Short problem -
Please reproduce the part of the listing below that opens with the line containing "Image resolution: width=378" and closes with the line containing "click(530, 37)", both lines included, keeping every character unchanged.

Record list -
+===+

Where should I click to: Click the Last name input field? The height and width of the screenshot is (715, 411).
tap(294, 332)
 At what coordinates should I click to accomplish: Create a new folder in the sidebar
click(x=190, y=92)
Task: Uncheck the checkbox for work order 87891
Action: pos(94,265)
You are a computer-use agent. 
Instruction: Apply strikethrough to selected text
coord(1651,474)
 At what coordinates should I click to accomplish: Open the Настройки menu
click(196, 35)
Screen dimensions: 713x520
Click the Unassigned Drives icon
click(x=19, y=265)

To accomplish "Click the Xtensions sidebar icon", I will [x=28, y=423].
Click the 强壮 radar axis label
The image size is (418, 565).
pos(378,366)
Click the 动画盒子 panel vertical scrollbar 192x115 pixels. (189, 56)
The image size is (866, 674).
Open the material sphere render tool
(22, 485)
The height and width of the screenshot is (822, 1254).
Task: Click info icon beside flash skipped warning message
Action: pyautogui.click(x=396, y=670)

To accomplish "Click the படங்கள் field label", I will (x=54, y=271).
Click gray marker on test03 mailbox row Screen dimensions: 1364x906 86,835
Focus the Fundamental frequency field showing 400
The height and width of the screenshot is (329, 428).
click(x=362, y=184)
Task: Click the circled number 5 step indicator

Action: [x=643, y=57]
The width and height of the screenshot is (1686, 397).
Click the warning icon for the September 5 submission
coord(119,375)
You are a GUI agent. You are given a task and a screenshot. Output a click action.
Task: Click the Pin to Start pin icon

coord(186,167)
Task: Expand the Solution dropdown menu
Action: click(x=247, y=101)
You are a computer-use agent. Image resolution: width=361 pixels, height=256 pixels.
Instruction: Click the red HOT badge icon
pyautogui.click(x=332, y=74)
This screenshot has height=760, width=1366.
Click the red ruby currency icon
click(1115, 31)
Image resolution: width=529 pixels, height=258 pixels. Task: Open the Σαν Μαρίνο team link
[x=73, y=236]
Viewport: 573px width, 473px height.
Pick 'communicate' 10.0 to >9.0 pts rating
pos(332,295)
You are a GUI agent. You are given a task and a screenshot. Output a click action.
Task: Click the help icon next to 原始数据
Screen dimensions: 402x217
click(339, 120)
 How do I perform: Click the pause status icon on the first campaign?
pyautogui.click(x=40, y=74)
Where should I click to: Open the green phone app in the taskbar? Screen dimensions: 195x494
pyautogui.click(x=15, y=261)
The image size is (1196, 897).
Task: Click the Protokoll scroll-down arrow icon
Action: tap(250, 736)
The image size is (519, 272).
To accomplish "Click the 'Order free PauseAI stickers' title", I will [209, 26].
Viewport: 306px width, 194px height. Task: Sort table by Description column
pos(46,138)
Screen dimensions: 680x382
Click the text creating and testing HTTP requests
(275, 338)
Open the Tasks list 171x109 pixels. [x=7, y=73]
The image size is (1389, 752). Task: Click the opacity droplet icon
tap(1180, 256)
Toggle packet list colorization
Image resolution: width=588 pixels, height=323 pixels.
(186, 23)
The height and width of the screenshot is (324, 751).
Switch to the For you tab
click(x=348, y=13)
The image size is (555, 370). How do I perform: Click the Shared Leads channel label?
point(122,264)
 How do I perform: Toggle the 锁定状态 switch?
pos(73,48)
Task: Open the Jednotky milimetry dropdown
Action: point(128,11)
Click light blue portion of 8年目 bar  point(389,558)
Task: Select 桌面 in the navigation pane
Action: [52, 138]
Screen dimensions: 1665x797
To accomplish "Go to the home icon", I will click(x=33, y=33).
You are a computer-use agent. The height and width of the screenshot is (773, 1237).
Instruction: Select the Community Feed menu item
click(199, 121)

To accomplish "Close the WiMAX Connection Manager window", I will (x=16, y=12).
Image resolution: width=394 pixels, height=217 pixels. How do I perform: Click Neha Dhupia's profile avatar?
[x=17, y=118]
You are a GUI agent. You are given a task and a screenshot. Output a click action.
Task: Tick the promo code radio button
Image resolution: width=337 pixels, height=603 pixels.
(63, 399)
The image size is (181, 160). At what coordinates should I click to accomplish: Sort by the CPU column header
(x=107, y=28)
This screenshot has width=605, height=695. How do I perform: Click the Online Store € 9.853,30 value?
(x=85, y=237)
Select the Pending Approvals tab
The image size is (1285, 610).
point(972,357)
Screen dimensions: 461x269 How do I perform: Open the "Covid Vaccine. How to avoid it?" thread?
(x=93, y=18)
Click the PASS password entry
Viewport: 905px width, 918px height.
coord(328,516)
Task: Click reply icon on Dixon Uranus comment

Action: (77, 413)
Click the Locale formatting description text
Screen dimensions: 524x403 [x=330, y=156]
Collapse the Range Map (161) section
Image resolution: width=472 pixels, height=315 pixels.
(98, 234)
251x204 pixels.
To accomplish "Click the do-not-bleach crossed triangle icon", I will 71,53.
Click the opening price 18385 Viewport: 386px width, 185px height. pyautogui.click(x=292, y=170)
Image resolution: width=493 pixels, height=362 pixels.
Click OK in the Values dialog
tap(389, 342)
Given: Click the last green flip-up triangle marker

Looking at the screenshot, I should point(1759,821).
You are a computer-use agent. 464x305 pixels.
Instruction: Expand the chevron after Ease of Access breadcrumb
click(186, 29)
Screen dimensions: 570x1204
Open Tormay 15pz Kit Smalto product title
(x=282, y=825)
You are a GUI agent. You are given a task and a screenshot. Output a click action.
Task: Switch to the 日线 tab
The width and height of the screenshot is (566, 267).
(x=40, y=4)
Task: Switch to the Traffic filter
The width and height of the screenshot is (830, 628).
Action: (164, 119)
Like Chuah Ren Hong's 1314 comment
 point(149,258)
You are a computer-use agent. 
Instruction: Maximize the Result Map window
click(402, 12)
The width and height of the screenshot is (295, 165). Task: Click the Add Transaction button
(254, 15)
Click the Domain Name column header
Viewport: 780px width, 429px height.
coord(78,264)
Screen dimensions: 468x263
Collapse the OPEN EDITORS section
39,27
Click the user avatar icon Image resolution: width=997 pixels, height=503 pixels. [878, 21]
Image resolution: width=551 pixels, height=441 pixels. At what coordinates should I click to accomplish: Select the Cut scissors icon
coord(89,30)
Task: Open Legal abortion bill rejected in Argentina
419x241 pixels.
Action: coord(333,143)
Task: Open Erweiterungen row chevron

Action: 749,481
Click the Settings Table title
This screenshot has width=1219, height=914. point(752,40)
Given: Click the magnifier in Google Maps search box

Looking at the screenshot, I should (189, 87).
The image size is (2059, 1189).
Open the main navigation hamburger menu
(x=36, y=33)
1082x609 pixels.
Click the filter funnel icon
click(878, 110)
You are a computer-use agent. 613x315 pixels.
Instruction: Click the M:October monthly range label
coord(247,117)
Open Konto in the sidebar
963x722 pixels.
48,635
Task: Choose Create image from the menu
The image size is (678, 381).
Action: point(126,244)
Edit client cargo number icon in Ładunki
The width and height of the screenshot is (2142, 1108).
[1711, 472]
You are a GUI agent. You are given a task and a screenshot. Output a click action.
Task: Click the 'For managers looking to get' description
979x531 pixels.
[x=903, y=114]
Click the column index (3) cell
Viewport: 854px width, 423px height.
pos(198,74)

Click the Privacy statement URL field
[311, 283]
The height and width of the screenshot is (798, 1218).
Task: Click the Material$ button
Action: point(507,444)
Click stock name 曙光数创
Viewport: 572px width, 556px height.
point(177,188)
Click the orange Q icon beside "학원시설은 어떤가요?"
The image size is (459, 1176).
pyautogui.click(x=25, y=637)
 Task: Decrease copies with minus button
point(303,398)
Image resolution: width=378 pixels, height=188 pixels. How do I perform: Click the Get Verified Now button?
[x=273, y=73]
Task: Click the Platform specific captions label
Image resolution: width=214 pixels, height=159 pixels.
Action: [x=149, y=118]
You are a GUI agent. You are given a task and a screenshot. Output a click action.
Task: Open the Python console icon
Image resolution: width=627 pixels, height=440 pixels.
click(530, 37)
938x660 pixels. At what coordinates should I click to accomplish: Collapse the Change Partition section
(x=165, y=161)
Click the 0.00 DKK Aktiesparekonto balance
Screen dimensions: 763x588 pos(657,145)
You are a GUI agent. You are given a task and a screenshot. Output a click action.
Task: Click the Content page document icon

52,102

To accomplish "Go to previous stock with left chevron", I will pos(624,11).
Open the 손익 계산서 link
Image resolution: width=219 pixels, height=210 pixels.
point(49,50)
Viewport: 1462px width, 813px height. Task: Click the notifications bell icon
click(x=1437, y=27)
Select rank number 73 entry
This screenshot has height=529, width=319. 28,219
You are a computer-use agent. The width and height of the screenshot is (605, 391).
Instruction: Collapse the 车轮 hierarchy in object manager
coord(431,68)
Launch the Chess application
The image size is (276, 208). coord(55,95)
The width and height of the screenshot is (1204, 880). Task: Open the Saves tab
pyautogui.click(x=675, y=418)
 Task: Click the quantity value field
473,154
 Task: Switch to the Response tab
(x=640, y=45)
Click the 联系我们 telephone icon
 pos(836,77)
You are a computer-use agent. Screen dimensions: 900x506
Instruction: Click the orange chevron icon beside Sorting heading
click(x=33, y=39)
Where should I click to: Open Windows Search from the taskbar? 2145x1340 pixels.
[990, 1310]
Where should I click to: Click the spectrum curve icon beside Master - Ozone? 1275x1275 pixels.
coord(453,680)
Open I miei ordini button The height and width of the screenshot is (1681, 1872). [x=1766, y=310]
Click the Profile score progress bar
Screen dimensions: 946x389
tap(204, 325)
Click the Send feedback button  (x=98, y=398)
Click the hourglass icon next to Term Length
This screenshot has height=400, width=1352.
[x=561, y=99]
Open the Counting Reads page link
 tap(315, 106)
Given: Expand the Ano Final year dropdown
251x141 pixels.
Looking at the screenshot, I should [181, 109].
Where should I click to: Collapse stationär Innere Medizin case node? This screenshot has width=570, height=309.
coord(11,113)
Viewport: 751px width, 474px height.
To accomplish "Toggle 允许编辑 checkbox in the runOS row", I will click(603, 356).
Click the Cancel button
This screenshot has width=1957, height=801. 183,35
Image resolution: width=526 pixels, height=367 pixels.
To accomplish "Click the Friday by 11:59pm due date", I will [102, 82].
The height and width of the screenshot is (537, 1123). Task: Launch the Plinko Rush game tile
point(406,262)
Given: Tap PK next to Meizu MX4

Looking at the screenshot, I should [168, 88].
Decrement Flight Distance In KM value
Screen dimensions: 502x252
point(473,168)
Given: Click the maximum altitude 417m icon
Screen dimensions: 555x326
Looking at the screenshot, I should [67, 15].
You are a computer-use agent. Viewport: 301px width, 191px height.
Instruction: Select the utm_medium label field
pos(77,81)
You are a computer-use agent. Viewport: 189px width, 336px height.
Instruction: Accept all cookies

+===+

Result of this task -
Image resolution: width=378 pixels, height=188 pixels. How do I perform: Click the Get Verified Now button?
[x=273, y=73]
Task: Click the Platform specific captions label
Image resolution: width=214 pixels, height=159 pixels.
Action: [x=149, y=118]
You are a GUI agent. You are given a task and a screenshot. Output a click action.
Task: Open the Python console icon
Image resolution: width=627 pixels, height=440 pixels.
click(530, 37)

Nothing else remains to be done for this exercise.